## Prompt 1:
In the posts about emergency medicine work, decide whether each statement agrees with the text: (a) the writer has worked at the same site for the last 7 years; (b) recruiters recently offered the writer a sign-on bonus; (c) the writer's new practice is all cash based. Answer yes or no for each, and quote the deciding words.
## Prompt 2:
In the posts about emergency medicine work, what reason does the final post give for a part-time employee costing the CMG more per hour than a full-time one?

Idealistic thinking.

Before COVID, we had the balance billing fiasco.

In the background is massive residency expansion.

Winter is coming, my friend.
 
I have been working at the same site for various CMGs for the last 7 years. im the longest tenured doc here. I have seen many docs quit or let go. I also recently left a physician owed FSED due to a malignant work environment. after my departure I called around looking for other options. like other posters, I noticed a distinct difference in the conversations that i had with recruiters now, as opposed to 7 years ago when I first signed on. It was almost indifference. no sign on bonus, no rate negotiation, no relocation stipend. It was a take it or leave it proposition. drastic change from my pervious experience.

my biggest gripe has been after doing this for 7 years, is seeing how disposable we are. ive seen good docs let go because they piss off the neurosurgeon, or some admin. My cardiologist could probably throat punch my CEOs mother in the hospital parking lot, and still get a wing named after him. but heaven forbid if we want him to actually lay eyes on a pt that he wants us to send home. The job security, or lack thereof, really opened my eyes to the worst aspect of this specialty. CMGs and physician oversupply just makes us even more disposable.

I just opened aesthetic, hormone and regenerative (stem cell, prp, etc) practice. its my side gig. all cash based. its fun and im pretty damn good it. best thing is i am truly my own boss. I have no debt, so every time I work a shift at the ED, It is becoming more and more tempting to take a pay cut and do this full time and never worry about nights, weekends, and holidays again. but im also scared that if I scaled back my ED ****s to a couple of shifts a month, they may just let me go completely, because so many people are looking for full time.

Moral of the story....i believe in having options. EM in its current state makes it difficult to have options, but if you can find some, you'll be ahead if/when the bottom falls out
 
I just opened aesthetic, hormone and regenerative (stem cell, prp, etc) practice. its my side gig. all cash based. its fun and im pretty damn good it. best thing is i am truly my own boss. I have no debt, so every time I work a shift at the ED, It is becoming more and more tempting to take a pay cut and do this full time and never worry about nights, weekends, and holidays again. but im also scared that if I scaled back my ED ****s to a couple of shifts a month, they may just let me go completely, because so many people are looking for full time.

You've hit on a major problem. Doing a side business and going part-time in EM used to be a great option. In my area part-time isn't even an option anymore. Even before the pandemic, we had stopped giving shifts to all of the part-timers due to being overstaffed. Because we are W2, a part-time employee costs more per hour for the CMG than a full-time employee. At the moment EM is full-time or nothing in most major areas.

## Entries provided:

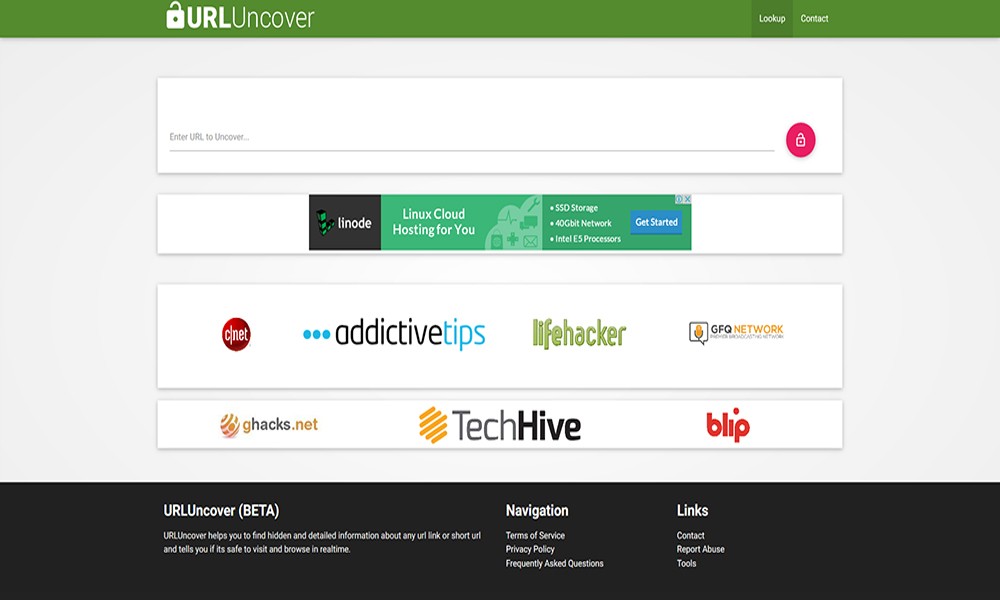Click the lifehacker logo
The image size is (1000, 600).
tap(579, 334)
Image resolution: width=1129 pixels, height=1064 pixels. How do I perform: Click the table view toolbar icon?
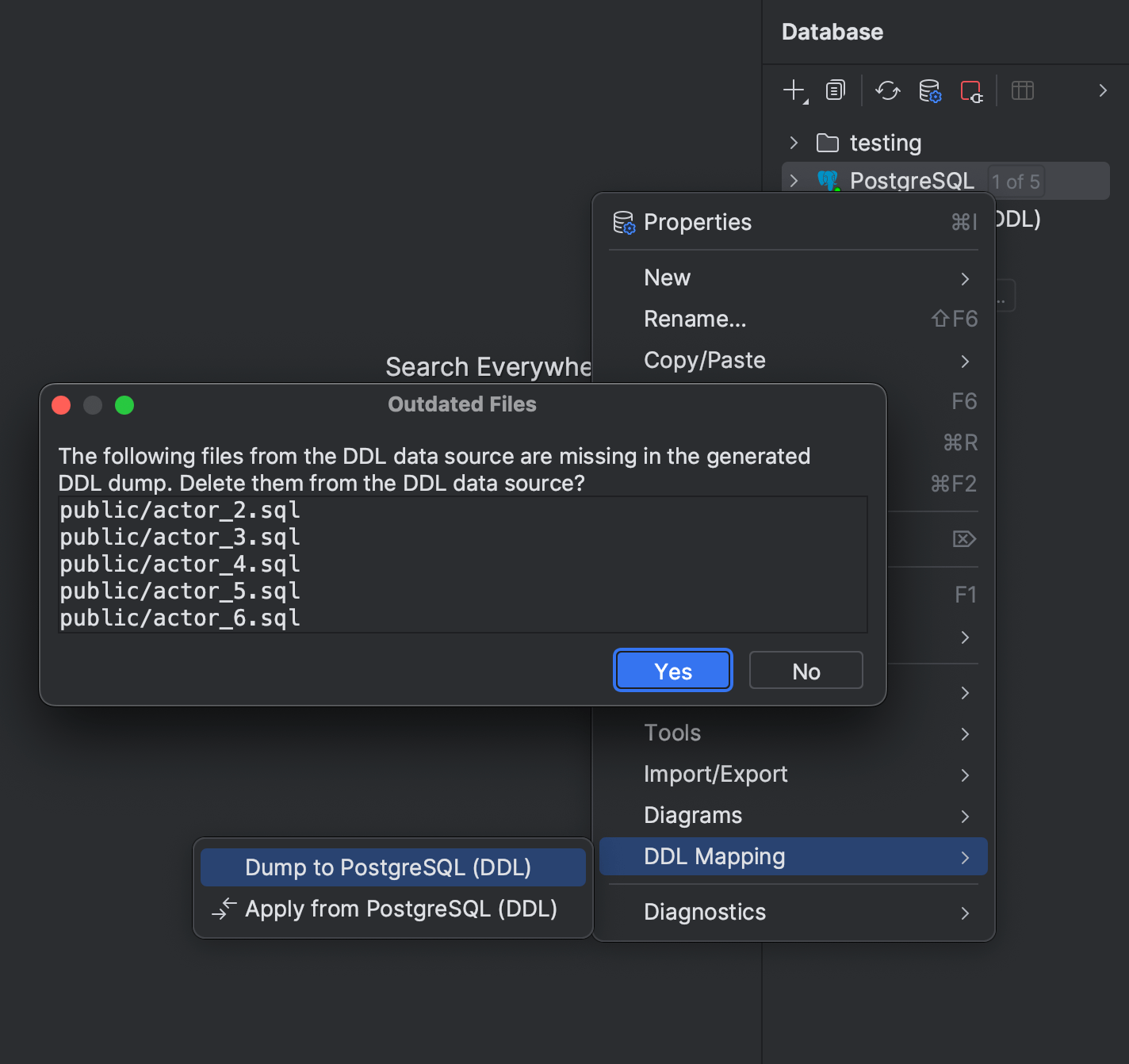coord(1023,90)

## Written solution 1:
(a) Yes: "I have been working at the same site for various CMGs for the last 7 years."
(b) No: "no sign on bonus, no rate negotiation, no relocation stipend."
(c) Yes: "all cash based."

## Written solution 2:
Because they are W2.